Should NOACs Be Monitored Like Warfarin . . . and by Pharmacists?

John Mandrola


April 14, 2015

Drugs work only when patients take them. That seems simple, but it is a core issue with the so-called novel or new oral anticoagulants (NOACs), which I prefer to call the non–vitamin-K oral anticoagulants.

Warfarin adherence is easy to know. We measure its effect. Although this process increases the burden on patients, the advantages are obvious: patients interact with caregivers, get more opportunity for education, and all parties know whether the patient is taking the medicine. What's more, with warfarin, few caregivers go it alone. Most every doctor now recognizes the benefit of enrolling teams of people to help—as in anticoagulation clinics led by nurses or pharmacists.

NOACs, on the other hand, have been marketed and perceived as being more convenient—because monitoring is not necessary. A study just published in the Journal of the American Medical Association[1] (and reported by heartwire from Medscape) challenges that notion and provides data that may disrupt the entire framework of healthcare delivery of NOACs.

The Study

As background, the Stanford researchers previously showed[2] that adherence to dabigatran seen in clinical trials does not translate to the real world. They also knew NOAC adherence influences stroke outcomes. In the ROCKET AF[3] and ENGAGE-AF-TIMI 48[4] clinical trials, both rivaroxaban (Xarelto, Bayer/Janssen Pharmaceuticals) and edoxaban (Savaysa, Daiichi-Sankyo) were superior to warfarin among patients who took the drug) but only noninferior in the intention-to-treat analysis (all patients).

The question for this current study was why and whether some of the variation in adherence was due to care delivery or infrastructure rather than the patient. The integrated VA system offers an opportunity to assess such site-level factors. Did some sites have patients who did well with adherence compared with other sites? And what were these sites doing differently? The research team did rigorous operations research, like a management consultant might do, and assessed the process of care at each site.

Site-specific factors that were assessed included:

Appropriate selection. Pharmacists carried out a detailed review of the patients' charts to ensure appropriate indication and rule-out contraindications and assess prior adherence to other medications.

Education. Pharmacists provided drug education before dispensing the drug to patients and reinforced this at subsequent visits.

Monitoring. Pharmacists led the monitoring of the patient. This included repeated assessment of adherence and adverse events as well as counseling on periprocedural stopping and starting.

Not all sites performed each of these steps.

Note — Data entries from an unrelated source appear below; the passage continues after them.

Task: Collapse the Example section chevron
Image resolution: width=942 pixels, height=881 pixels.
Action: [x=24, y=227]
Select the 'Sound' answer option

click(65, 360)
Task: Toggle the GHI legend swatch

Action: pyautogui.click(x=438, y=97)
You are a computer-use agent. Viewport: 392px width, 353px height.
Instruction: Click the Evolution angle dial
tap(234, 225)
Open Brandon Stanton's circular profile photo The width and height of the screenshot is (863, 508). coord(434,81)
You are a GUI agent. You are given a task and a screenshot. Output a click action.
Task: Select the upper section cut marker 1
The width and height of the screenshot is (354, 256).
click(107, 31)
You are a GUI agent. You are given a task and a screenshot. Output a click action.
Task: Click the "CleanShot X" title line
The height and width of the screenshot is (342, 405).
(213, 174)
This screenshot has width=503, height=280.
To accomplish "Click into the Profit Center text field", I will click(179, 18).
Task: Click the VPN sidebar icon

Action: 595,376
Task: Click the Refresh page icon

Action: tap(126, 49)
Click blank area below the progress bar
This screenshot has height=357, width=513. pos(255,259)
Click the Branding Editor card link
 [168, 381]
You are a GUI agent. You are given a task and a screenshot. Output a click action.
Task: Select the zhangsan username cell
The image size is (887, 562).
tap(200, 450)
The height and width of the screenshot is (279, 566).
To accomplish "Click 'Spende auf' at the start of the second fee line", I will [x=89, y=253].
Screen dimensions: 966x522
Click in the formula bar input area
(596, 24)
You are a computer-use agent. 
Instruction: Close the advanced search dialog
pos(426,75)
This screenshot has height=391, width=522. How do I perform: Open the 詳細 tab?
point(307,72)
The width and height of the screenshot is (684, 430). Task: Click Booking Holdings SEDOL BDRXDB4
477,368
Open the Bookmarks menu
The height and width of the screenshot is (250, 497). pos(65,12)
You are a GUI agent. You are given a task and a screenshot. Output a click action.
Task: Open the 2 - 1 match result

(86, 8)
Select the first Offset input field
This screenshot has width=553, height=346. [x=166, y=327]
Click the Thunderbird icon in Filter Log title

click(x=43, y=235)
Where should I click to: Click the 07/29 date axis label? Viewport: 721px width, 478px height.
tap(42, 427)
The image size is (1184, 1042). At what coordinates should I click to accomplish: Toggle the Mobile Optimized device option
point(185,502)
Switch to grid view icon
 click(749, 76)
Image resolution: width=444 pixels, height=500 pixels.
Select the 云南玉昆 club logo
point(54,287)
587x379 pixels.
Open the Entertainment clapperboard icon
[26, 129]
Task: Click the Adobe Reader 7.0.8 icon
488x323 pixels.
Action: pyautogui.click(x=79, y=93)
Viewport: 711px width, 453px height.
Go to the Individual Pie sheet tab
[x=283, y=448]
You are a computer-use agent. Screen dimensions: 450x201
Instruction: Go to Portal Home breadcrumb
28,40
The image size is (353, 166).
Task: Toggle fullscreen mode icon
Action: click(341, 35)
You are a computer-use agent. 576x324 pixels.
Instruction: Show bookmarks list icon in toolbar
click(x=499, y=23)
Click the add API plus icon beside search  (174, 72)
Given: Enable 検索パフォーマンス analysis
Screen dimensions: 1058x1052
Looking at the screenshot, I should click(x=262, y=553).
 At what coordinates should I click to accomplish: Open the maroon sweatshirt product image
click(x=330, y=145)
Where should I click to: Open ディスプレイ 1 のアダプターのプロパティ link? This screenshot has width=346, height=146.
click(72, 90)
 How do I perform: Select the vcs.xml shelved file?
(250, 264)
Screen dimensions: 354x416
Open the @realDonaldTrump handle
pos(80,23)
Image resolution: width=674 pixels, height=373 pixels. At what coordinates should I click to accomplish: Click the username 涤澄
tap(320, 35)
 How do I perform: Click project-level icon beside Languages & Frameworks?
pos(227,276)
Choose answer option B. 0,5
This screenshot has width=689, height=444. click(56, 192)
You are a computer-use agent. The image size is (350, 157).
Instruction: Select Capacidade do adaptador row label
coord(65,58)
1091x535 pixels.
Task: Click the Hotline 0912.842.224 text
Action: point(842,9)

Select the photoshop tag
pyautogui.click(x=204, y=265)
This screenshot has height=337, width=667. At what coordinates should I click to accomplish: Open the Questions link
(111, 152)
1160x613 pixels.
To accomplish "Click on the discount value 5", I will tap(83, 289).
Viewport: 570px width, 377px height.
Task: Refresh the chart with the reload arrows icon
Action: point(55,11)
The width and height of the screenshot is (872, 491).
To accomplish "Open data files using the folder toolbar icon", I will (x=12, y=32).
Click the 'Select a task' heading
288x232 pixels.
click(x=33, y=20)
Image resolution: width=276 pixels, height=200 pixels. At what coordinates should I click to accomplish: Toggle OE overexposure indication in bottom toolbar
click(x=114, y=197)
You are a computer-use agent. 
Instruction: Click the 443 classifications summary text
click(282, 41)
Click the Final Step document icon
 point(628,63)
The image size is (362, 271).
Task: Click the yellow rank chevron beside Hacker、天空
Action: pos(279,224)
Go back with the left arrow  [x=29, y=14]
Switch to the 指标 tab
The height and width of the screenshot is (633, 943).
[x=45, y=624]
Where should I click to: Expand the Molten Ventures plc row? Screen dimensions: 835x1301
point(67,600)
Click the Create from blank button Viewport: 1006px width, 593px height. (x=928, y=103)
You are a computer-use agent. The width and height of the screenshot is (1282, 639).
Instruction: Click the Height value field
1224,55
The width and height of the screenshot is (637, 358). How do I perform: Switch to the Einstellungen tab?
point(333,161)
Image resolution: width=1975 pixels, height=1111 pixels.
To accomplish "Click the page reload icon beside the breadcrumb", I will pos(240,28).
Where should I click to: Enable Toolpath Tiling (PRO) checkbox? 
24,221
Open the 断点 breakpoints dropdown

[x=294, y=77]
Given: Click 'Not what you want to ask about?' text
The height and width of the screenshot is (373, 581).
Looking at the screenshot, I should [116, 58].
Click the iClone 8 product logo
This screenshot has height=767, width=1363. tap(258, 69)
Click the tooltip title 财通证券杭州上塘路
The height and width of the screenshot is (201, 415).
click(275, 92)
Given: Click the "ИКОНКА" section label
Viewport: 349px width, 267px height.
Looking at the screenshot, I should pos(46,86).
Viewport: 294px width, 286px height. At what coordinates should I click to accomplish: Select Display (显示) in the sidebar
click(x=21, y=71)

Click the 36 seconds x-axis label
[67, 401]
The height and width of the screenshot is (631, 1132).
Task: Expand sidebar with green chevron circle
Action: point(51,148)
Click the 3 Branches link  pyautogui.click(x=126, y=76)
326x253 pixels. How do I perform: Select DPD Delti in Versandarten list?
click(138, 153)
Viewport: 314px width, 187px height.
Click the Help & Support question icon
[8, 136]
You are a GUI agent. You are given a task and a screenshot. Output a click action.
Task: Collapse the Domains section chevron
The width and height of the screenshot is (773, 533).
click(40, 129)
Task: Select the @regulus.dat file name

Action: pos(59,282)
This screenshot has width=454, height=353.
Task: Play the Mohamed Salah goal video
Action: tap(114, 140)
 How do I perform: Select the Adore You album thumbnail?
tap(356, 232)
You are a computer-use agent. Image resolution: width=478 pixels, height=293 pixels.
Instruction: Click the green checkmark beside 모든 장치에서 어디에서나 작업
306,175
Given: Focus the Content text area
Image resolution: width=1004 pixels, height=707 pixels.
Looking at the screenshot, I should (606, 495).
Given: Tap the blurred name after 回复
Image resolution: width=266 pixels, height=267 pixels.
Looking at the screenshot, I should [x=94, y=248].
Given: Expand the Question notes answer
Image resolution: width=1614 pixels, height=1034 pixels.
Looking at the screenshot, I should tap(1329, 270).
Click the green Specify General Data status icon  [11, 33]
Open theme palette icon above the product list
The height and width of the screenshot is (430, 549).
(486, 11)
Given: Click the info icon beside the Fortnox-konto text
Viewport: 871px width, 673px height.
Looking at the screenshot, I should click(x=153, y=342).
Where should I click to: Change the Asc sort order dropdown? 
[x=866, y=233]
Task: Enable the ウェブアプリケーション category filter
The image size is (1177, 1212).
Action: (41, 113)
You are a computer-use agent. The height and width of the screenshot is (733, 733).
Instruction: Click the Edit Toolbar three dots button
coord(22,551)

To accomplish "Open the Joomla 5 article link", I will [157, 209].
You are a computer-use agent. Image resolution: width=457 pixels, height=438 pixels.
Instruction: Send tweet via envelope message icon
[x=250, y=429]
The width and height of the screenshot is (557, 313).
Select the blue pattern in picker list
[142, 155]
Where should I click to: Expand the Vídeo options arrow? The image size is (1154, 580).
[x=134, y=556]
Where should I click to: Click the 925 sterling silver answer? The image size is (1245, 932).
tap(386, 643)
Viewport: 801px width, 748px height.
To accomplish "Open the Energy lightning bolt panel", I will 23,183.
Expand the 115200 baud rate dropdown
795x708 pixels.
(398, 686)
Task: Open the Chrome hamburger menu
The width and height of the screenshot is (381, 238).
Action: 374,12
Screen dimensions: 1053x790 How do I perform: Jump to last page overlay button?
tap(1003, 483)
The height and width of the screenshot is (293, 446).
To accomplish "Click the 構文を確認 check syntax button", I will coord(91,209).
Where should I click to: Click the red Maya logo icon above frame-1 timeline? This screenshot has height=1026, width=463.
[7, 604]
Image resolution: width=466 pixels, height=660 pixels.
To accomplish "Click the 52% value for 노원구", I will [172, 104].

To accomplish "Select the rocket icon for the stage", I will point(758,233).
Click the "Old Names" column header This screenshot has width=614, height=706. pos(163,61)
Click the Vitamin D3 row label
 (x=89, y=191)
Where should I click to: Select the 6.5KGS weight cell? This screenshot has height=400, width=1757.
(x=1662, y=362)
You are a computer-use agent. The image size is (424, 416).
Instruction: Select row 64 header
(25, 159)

That variation allowed researchers to correlate adherence with site-specific processes.


  • Dabigatran adherence varied across the 67 sites, ranging from 42% to over 93% of patients adherent.

  • The percentage of adherent patients was higher at sites performing appropriate selection (75% vs 69%), education (76% vs 66%), and monitoring (77% vs 65%).

  • After adjustment for variables, the practice of pharmacist-led appropriate indication assessment and adherence monitoring was associated with improved dabigatran adherence.

  • Adherence increased with longer follow-up.


The authors concluded that among patients who filled dabigatran prescriptions within the VA system, there was variability in patient adherence across sites. Specific pharmacist-based activities improved patient adherence to the drug.


This is an important study on many levels.

It emphasizes the importance of NOAC-drug adherence. Everyone knows the vital role of adherence with warfarin, but it is less well-established with NOACs.

The convenience factor of NOACs increases the risk of distancing patients from their caregivers.

Anyone who prescribes NOACs worries about adherence, especially when these patients present for cardioversion or ablation. I often tell patients: "I can't [easily] know whether you are taking the pill. With warfarin, everyone knows, because we measure its effect. The only person who knows you are taking the NOAC is you." That is scary. Strokes are forever.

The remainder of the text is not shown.